My five kids are all grown up now, doing well thanks, and as I look back on things related to parenting I think I’ve discovered something worth sharing. It’s about dad time with young kids.
Our oldest was born in 1972 and our youngest in 1987, and in our case, during those 15 years a lot of things changed.
With the younger ones I was a lot more involved in the gritty details, like giving them bottles in the middle of the night, and changing diapers.
With the older ones, in contrast, I just wasn’t there that much. We lived in Mexico City, I worked much longer hours, there were no computers for productivity, and I’d leave home at 7 a.m. and get back at 8 p.m. My wife had more help too, because her family is from Mexico City.

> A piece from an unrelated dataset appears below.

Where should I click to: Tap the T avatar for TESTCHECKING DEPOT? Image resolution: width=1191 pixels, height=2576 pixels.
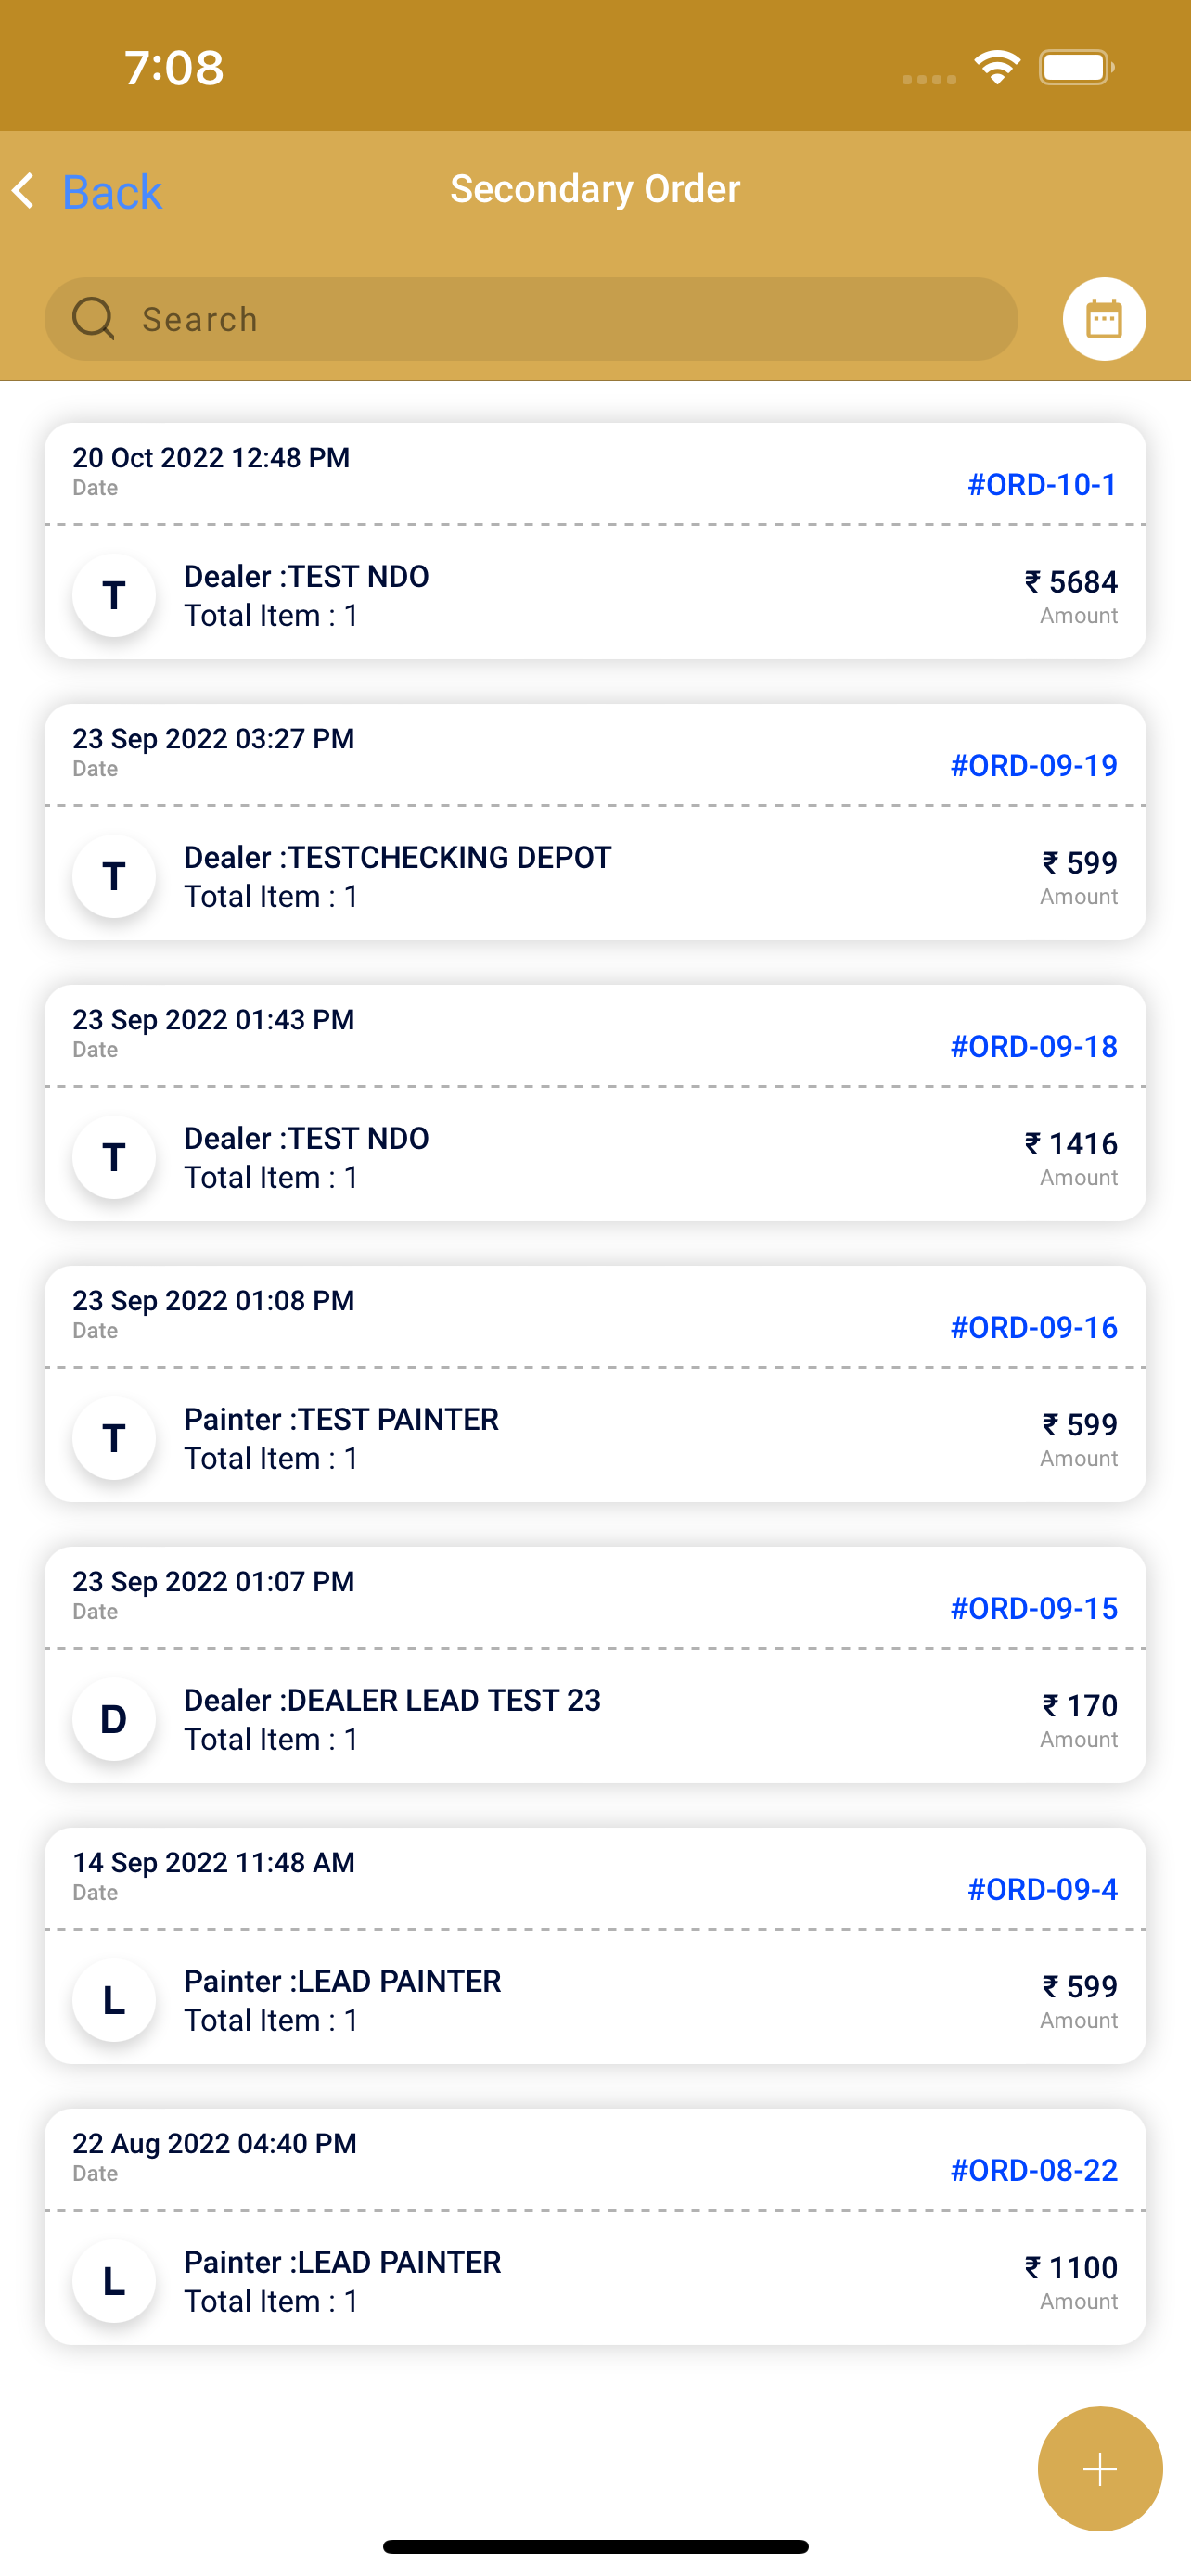tap(114, 876)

We moved back to the United States from Mexico in 1979. I discovered computers and modems and worked much more at home. And my wife needed a lot more help because she was alone with multiple children. So I discovered babies and toddlers and diapers and all that from a radically different point of view.
What happened was that those kid chores, diapers and bottles and all, that nobody thinks they want to do? Dads who do that win big. My older adult children and I get along fine, thanks, so that’s not the real difference. What I regret, simply put, is what I lost out on by not spending more time with my older ones too, when they were babies and toddlers.
Social norms have changed, I’m happy to see, so the involved dads are much more common now than they were 40 years ago. My own son and my son-in-law are both very involved fathers giving a lot of quantity time. So maybe this is just old news. But I’m saying that I learned the hard way that you dads who don’t do this are missing out. You’re not winning your way out of chores; you’re losing their way out of a really great part of your own life.